Barrier nonsubordinacy and absolutely continuous spectrum of block Jacobi matrices

TL;DR

This paper introduces the concept of barrier nonsubordinacy for block Jacobi matrices and demonstrates its role in ensuring the absolute continuity of their spectrum, extending scalar results to higher dimensions.

Contribution

It defines barrier nonsubordinacy and proves its implication for absolute continuity in block Jacobi operators, extending known scalar conditions to higher-dimensional blocks.

Findings

Barrier nonsubordinacy implies absolute continuity for block Jacobi matrices.

Extended scalar spectral conditions to block matrices with dimension d ≥ 1.

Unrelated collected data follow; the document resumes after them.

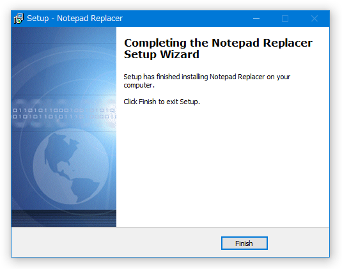Close the Setup - Notepad Replacer window
This screenshot has height=269, width=342.
pyautogui.click(x=315, y=19)
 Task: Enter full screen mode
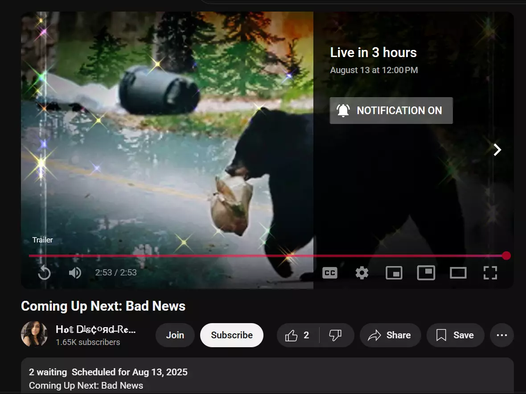490,273
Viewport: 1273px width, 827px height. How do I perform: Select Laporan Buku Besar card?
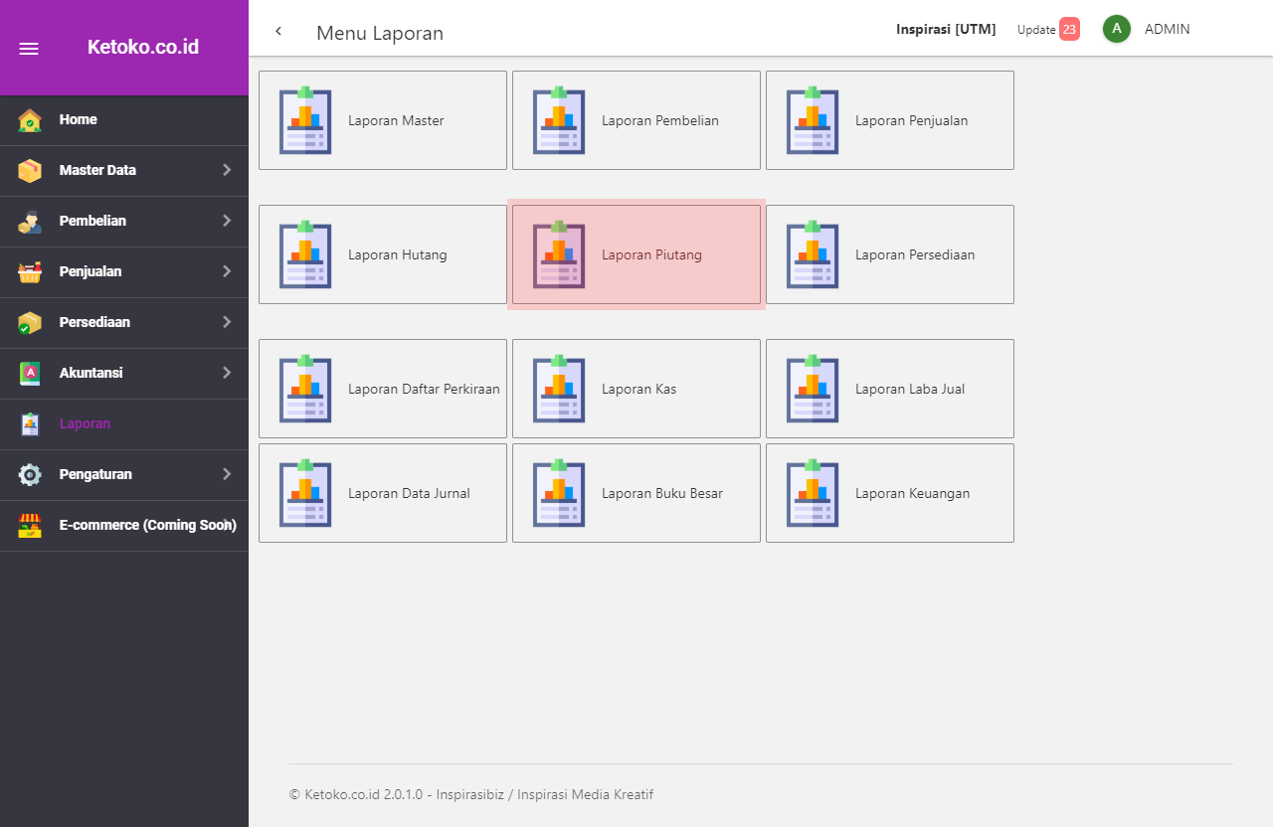click(637, 493)
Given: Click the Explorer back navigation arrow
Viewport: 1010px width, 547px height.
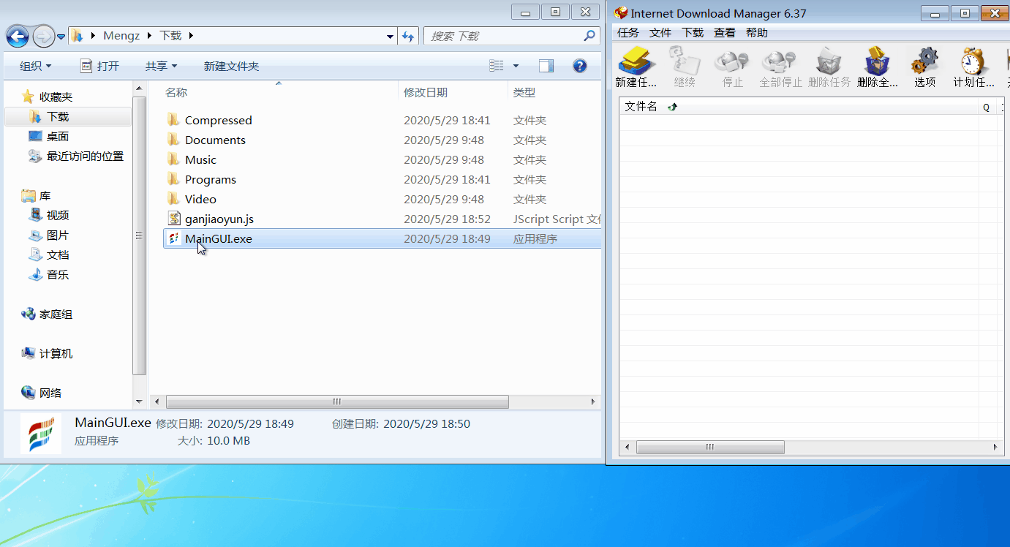Looking at the screenshot, I should (x=18, y=36).
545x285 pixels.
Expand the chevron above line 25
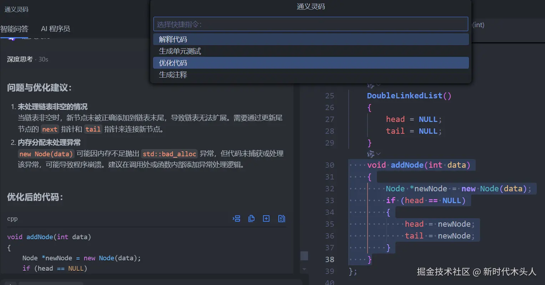point(378,85)
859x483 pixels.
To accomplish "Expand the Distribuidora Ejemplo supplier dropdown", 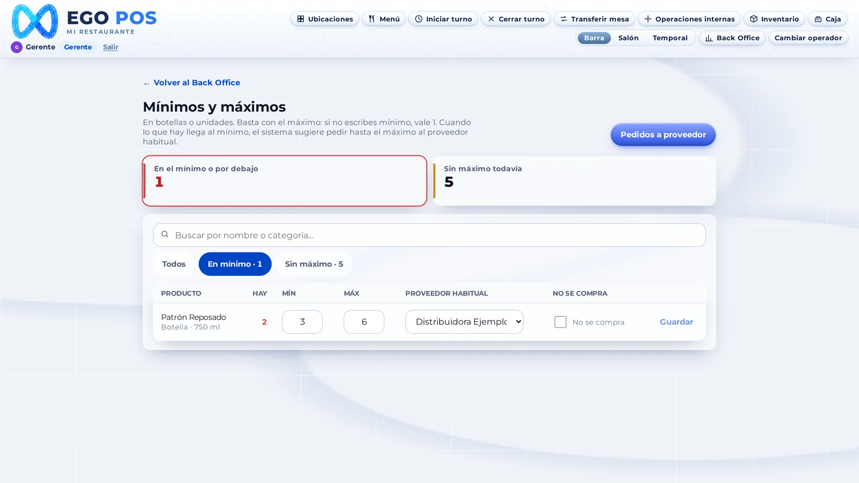I will pos(464,322).
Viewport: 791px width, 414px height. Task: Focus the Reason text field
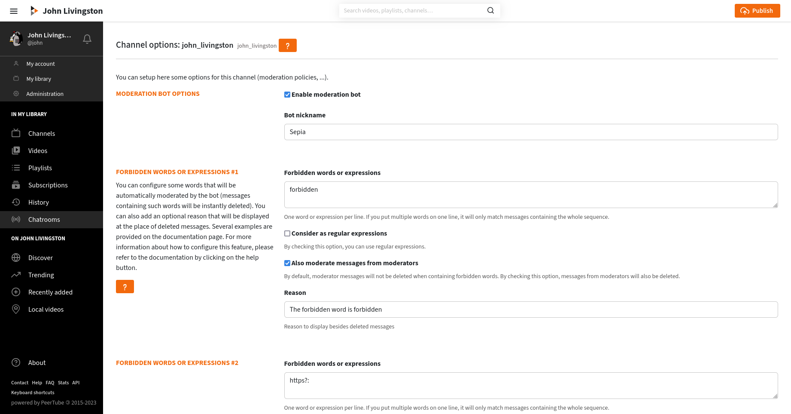pos(531,310)
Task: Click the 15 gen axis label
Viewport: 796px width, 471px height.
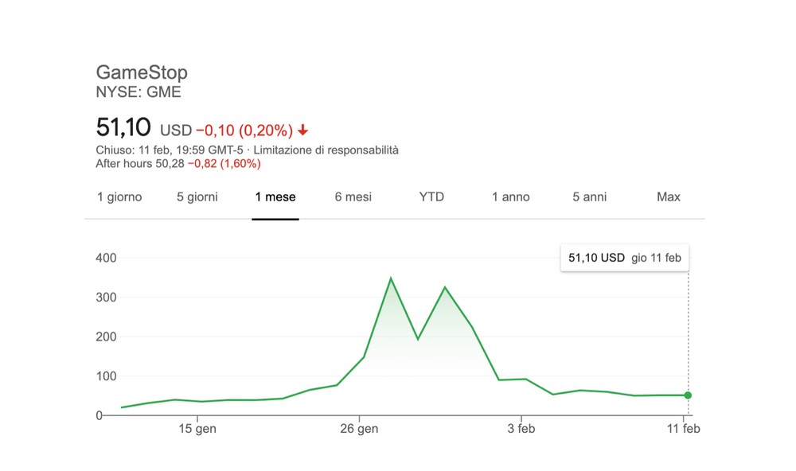Action: (197, 429)
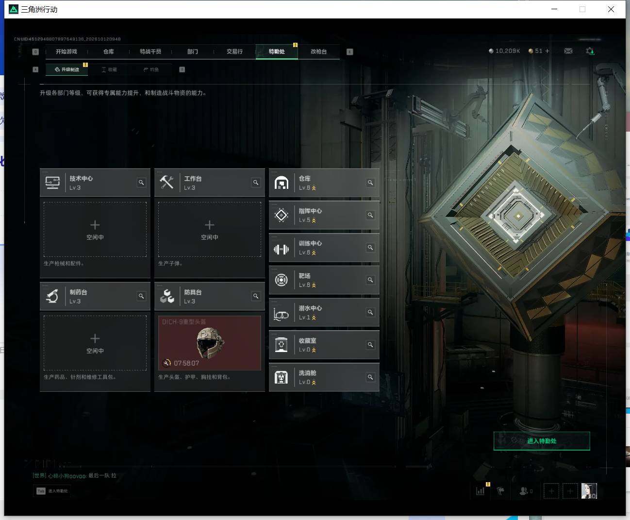Expand the 潜水中心 Lv.1 upgrade entry
630x520 pixels.
tap(324, 312)
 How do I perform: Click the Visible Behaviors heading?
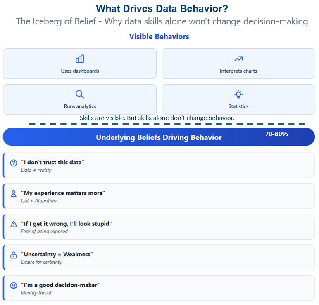coord(159,37)
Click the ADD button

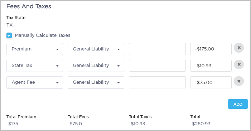(x=238, y=104)
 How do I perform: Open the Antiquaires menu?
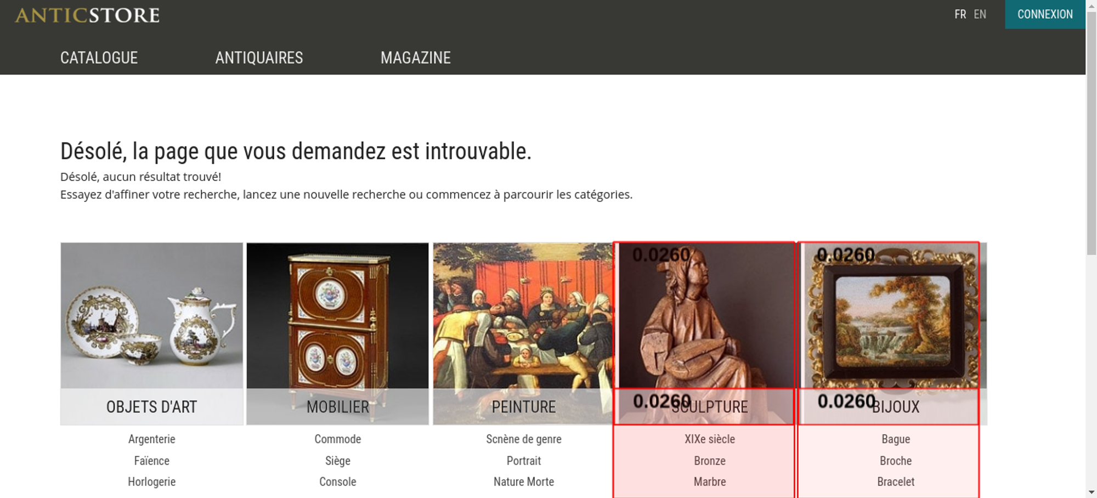pyautogui.click(x=259, y=58)
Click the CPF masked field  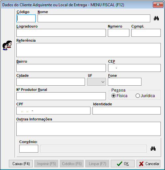53,111
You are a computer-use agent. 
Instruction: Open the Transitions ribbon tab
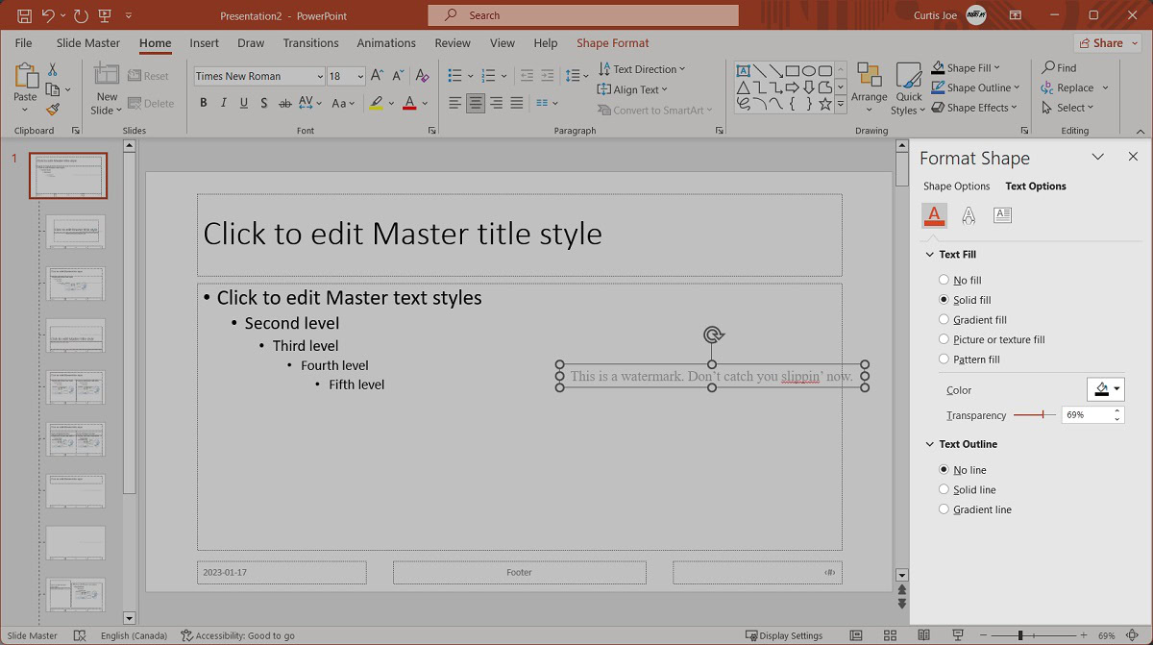pyautogui.click(x=310, y=43)
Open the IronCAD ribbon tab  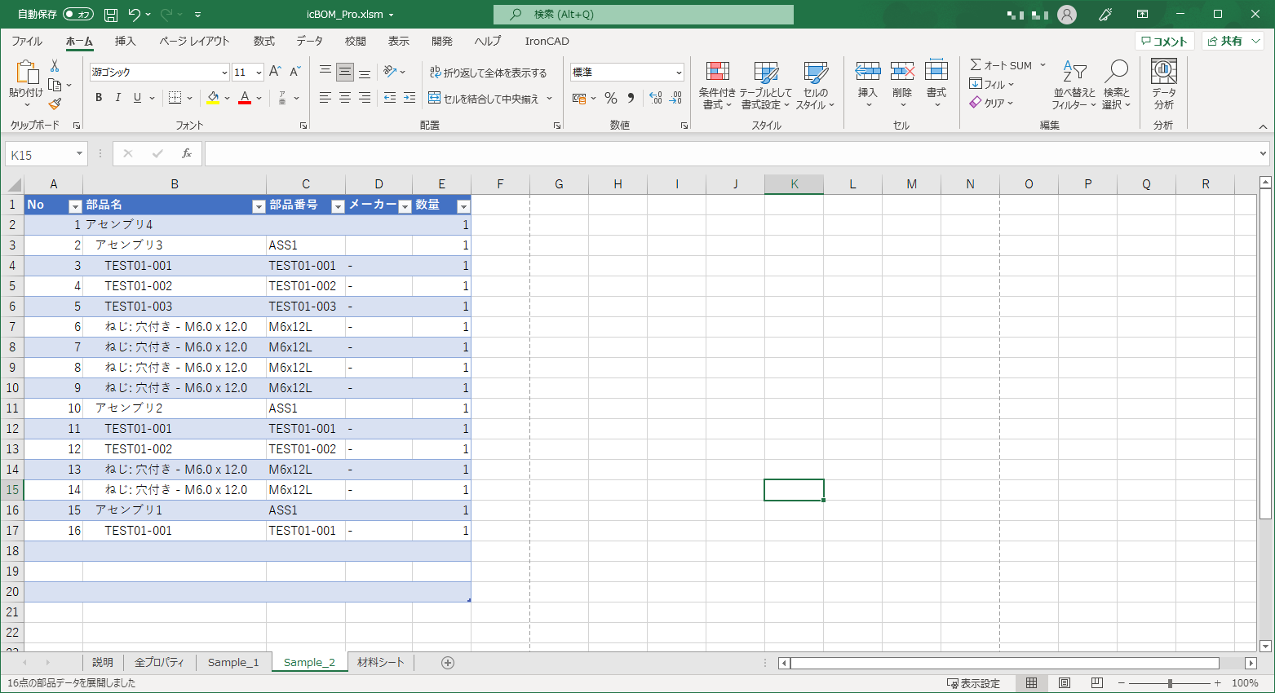[x=547, y=41]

Applied results to specific classes of block Jacobi matrices.

Abstract

We explore to what extent the relation between the absolute continuous spectrum and non-existence of subordinate generalized eigenvectors, known for scalar Jacobi operators, can be formulated also for block Jacobi operators with $d$-dimensional blocks. The main object here allowing to make some progress in that direction is the new notion of the barrier nonsubordinacy. We prove that the barrier nonsubordinacy implies the absolute continuity for block Jacobi operators. Finally, we extend some well-known $d=1$ conditions guaranteeing the absolute continuity to $d \geq 1$ and we give applications of our results to some concrete classes of block Jacobi matrices.